Task details :: Would you give the entries again word for word, with no pictures in the copy?

Data excerpts ::
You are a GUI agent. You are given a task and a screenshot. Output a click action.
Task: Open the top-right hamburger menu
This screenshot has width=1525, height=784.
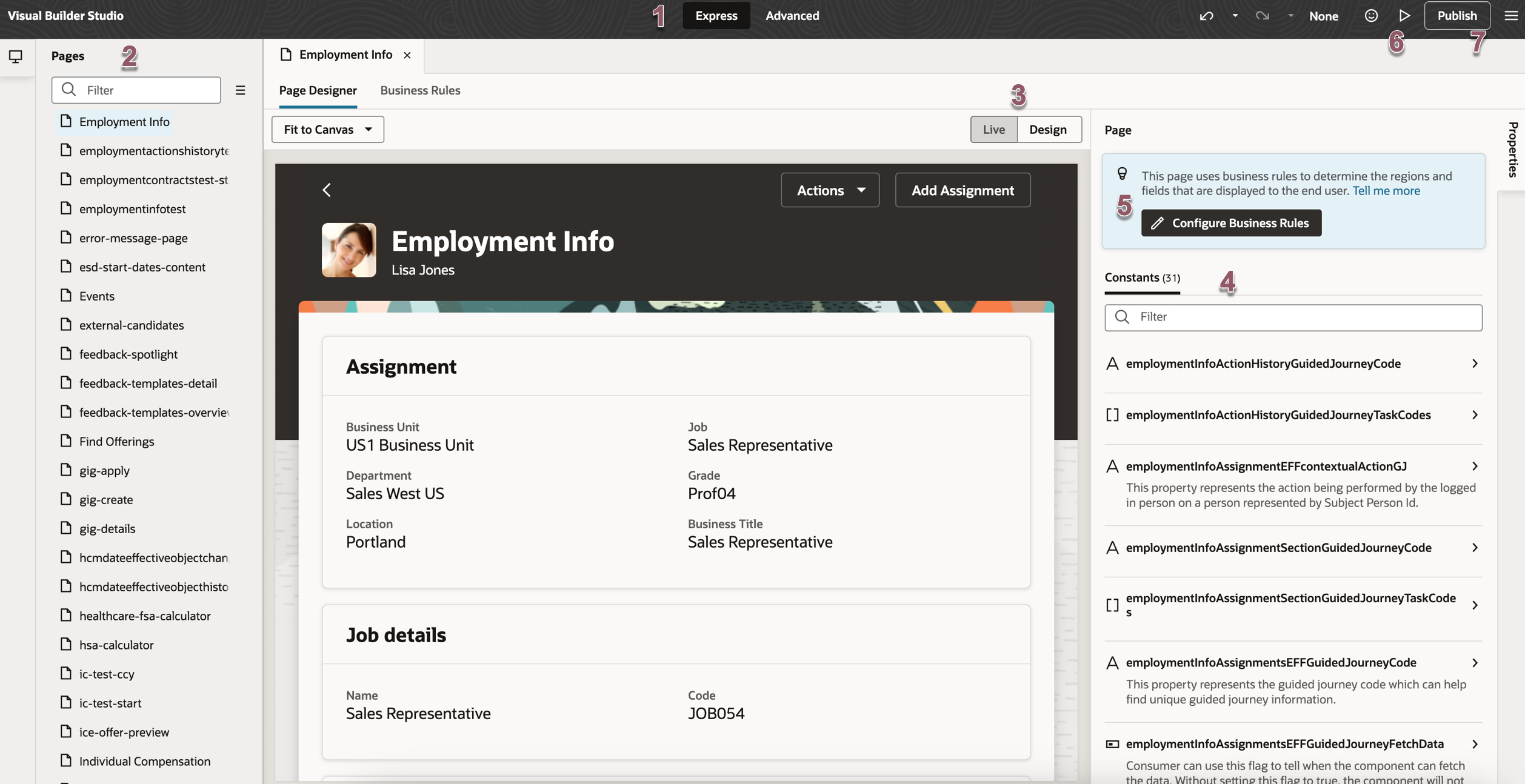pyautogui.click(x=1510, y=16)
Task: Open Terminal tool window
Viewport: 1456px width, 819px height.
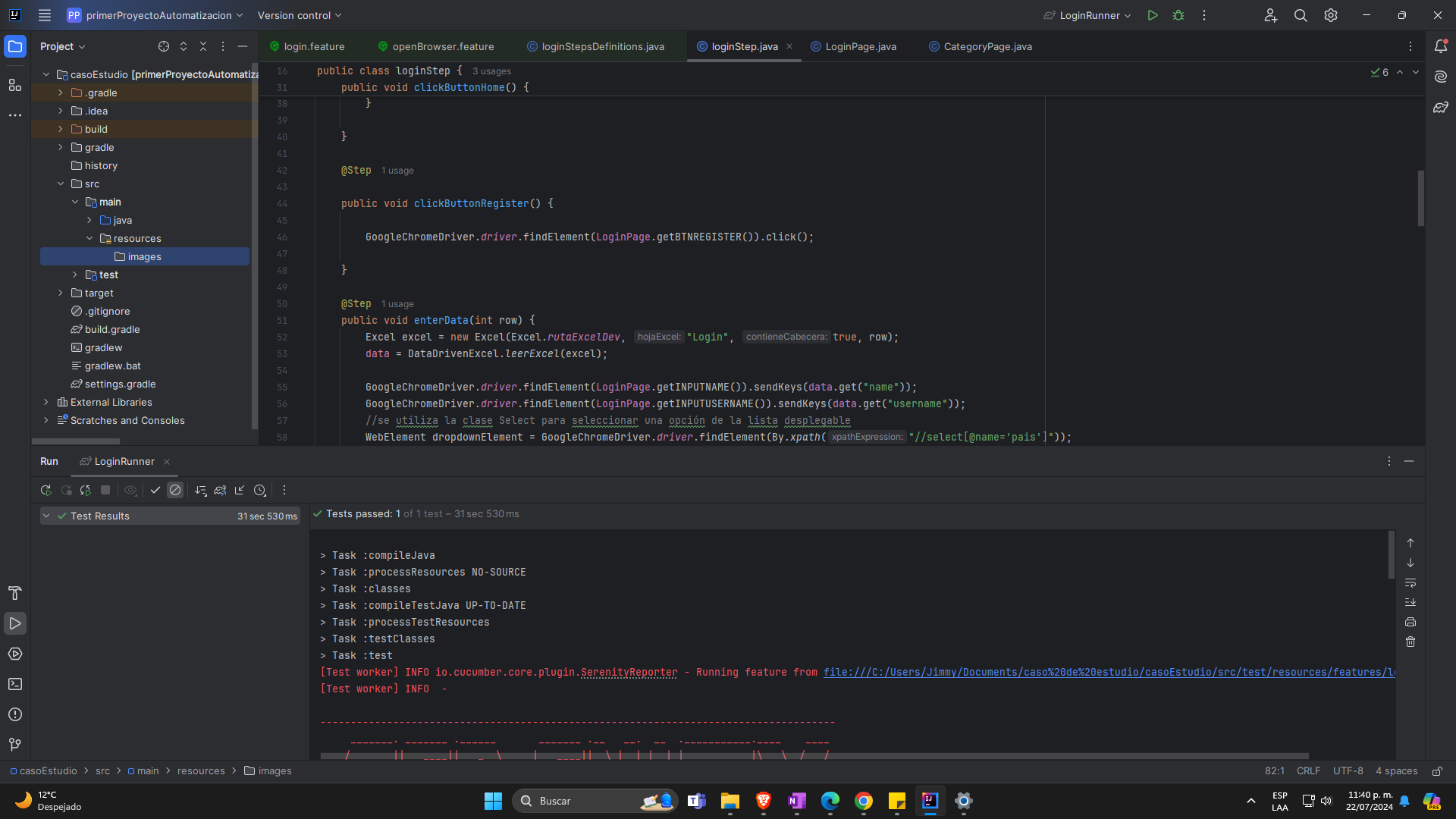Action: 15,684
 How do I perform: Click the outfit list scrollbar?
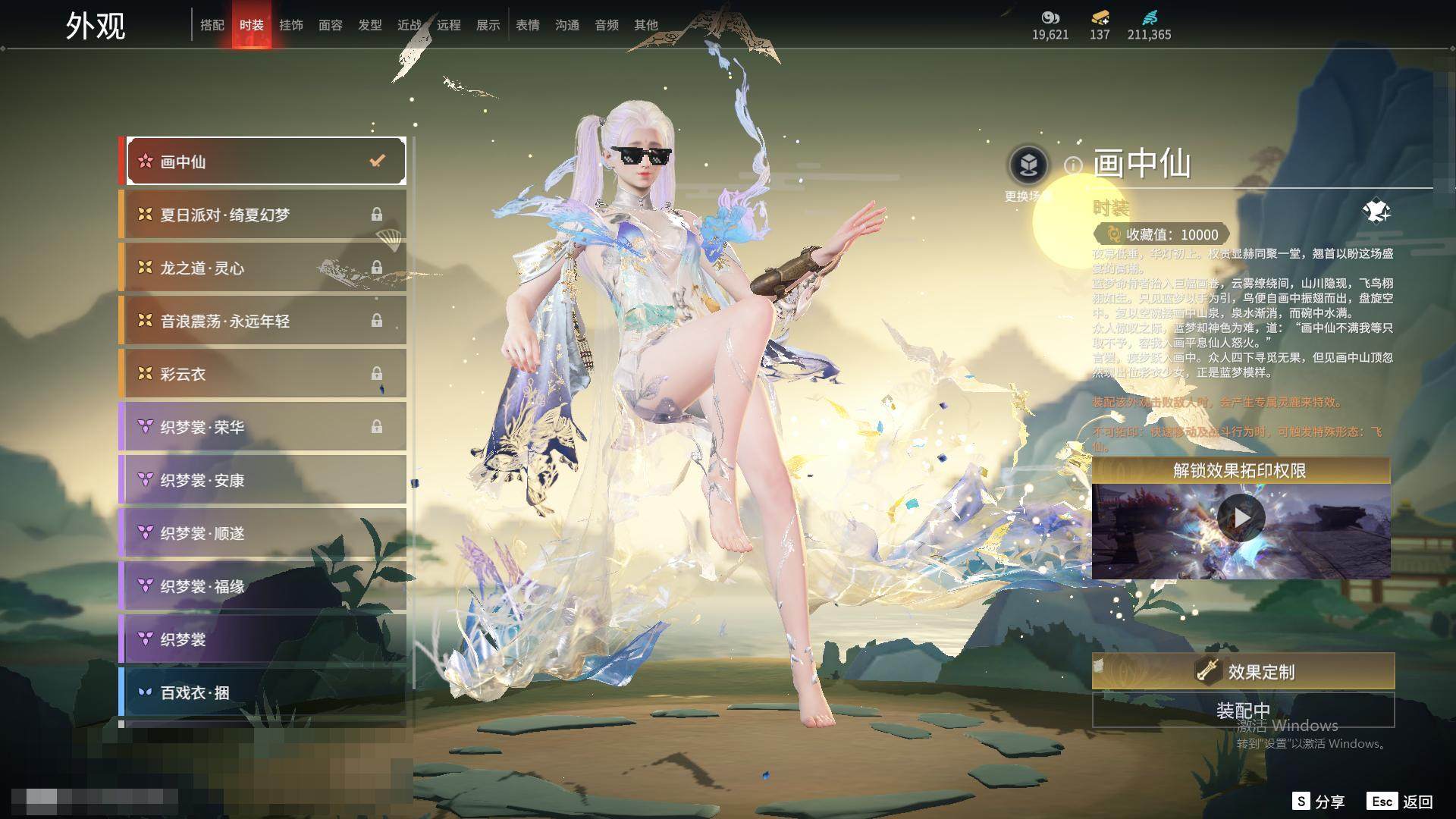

Written response ::
You are a GUI agent. You are given a task and a screenshot. Output a click action.
Task: Open the top-right hamburger menu
This screenshot has width=1525, height=784.
pyautogui.click(x=1510, y=16)
Task: Open Terminal tool window
Viewport: 1456px width, 819px height.
Action: 15,684
 How do I perform: Click the outfit list scrollbar?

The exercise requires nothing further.